[BEGIN DATA ENTRIES]

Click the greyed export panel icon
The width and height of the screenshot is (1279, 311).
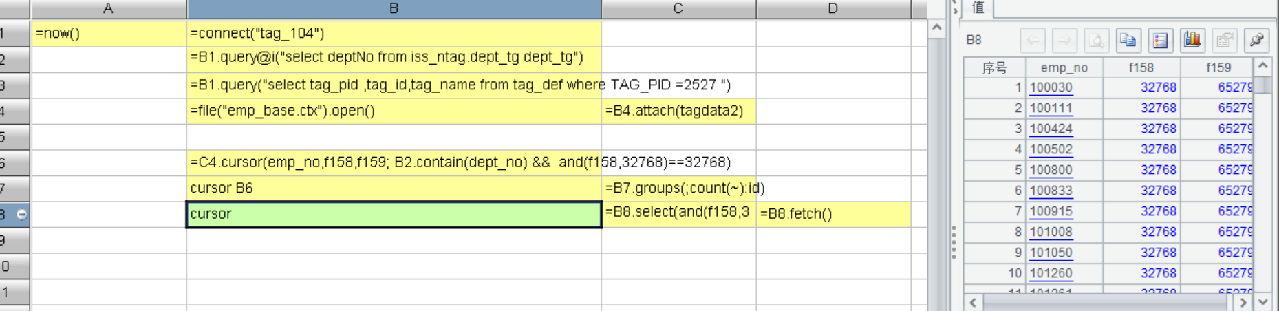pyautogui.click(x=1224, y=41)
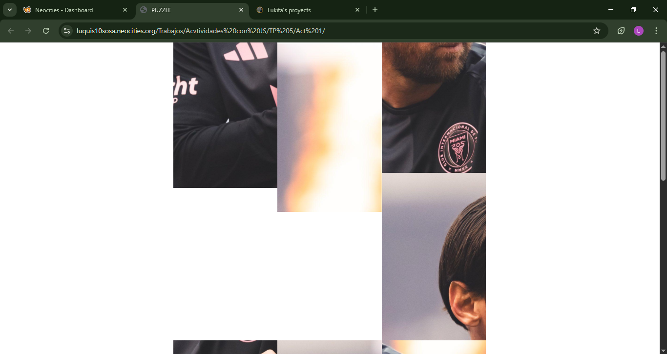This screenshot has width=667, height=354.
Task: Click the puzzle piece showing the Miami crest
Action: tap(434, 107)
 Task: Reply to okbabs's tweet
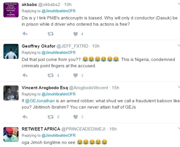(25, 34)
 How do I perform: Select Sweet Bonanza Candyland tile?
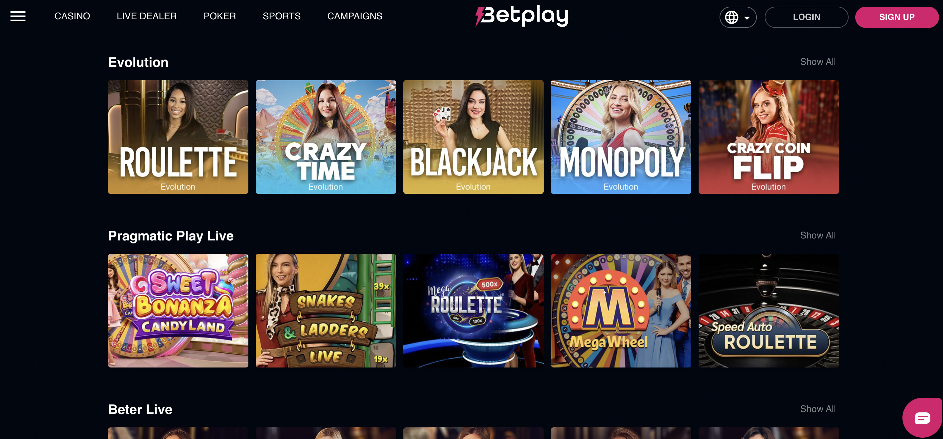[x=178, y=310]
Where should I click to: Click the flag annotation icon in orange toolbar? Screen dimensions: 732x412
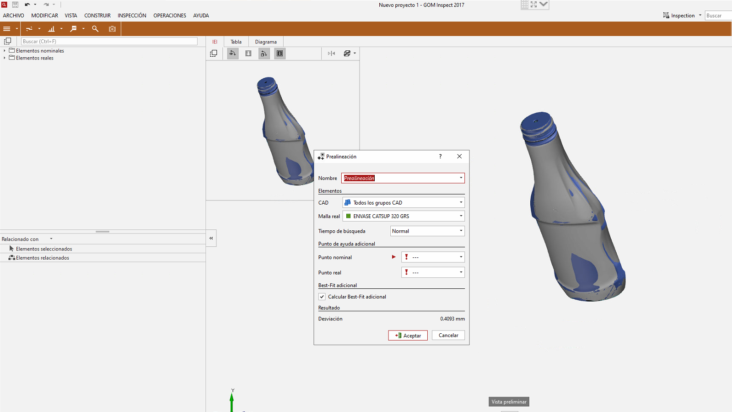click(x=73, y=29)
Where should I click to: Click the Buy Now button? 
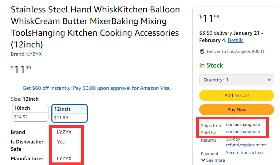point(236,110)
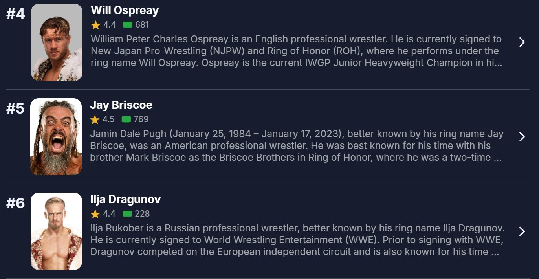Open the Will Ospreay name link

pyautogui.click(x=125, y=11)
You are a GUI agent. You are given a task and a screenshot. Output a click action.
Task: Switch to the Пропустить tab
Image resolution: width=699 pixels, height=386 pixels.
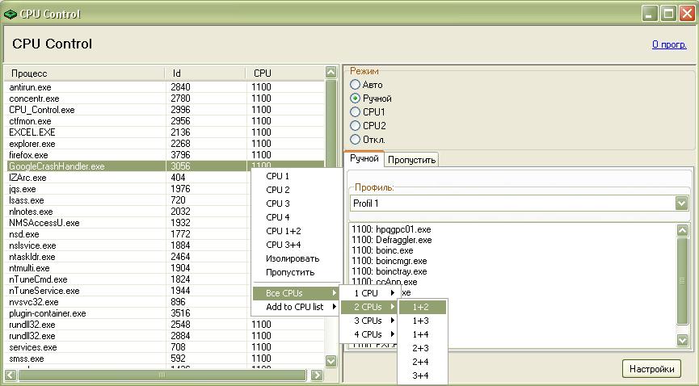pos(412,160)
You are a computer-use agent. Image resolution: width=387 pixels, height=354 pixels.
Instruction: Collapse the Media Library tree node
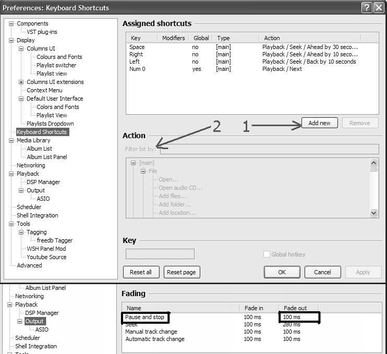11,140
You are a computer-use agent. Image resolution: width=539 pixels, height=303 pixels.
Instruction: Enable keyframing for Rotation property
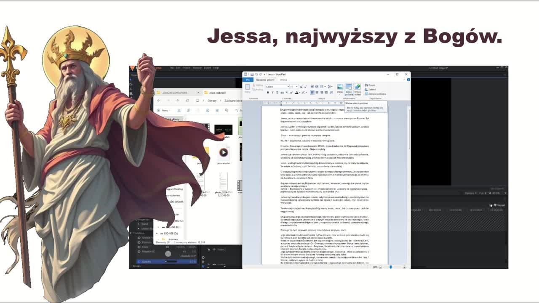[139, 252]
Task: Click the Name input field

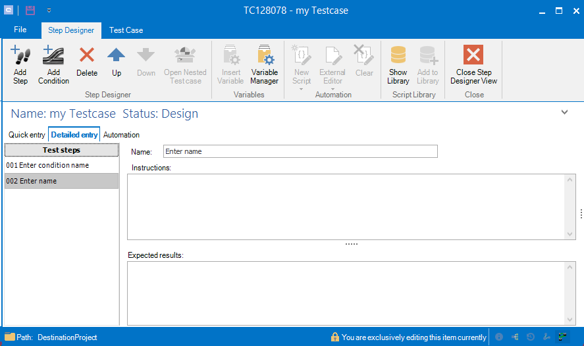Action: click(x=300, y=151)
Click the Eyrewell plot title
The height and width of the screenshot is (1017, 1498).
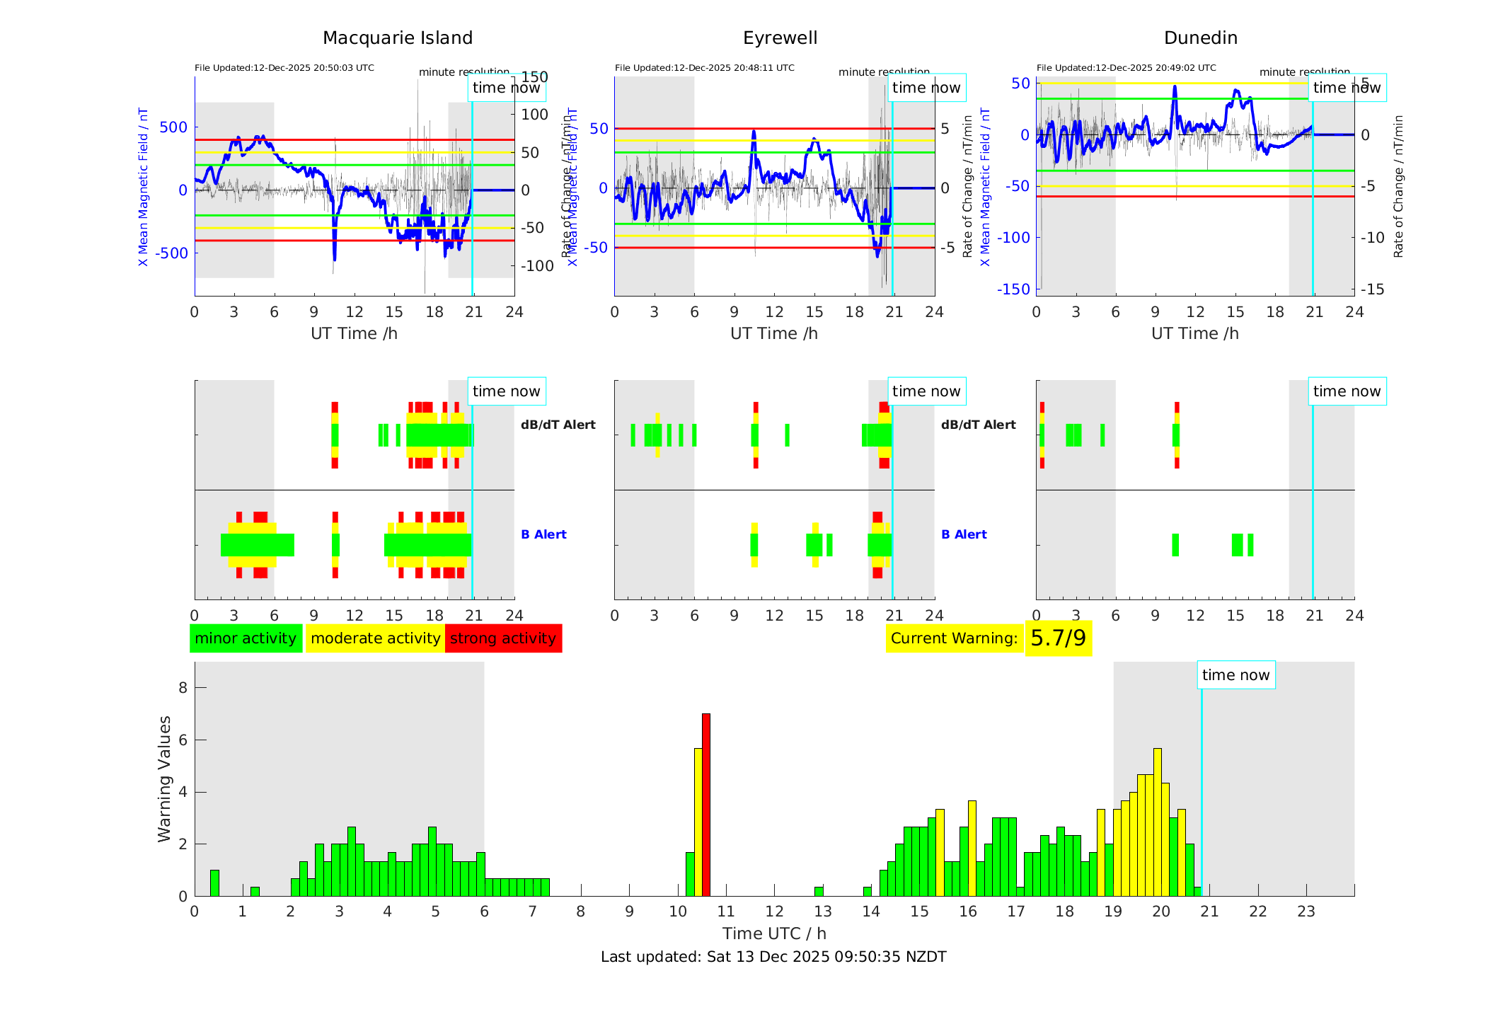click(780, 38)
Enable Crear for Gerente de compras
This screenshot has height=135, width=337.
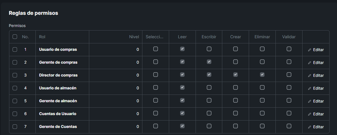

[END DATA ENTRIES]
[BEGIN DATA ENTRIES]

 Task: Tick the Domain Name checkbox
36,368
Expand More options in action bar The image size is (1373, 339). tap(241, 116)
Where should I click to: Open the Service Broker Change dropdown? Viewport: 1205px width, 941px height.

[END DATA ENTRIES]

> _GOAL OF THE EXERCISE_
Revise the listing from the line that contains "How do I perform: Select" through the line that contains "click(x=73, y=29)", putting "bookmark icon" in place of "flag annotation icon" and leaving everything else as it is. Give only those lines, without the pictures.

> _ANSWER FOR THE TASK_
 How do I perform: Select Sweet Bonanza Candyland tile?
[x=178, y=310]
Where should I click to: Click the bookmark icon in orange toolbar? Screen dimensions: 732x412
click(x=73, y=29)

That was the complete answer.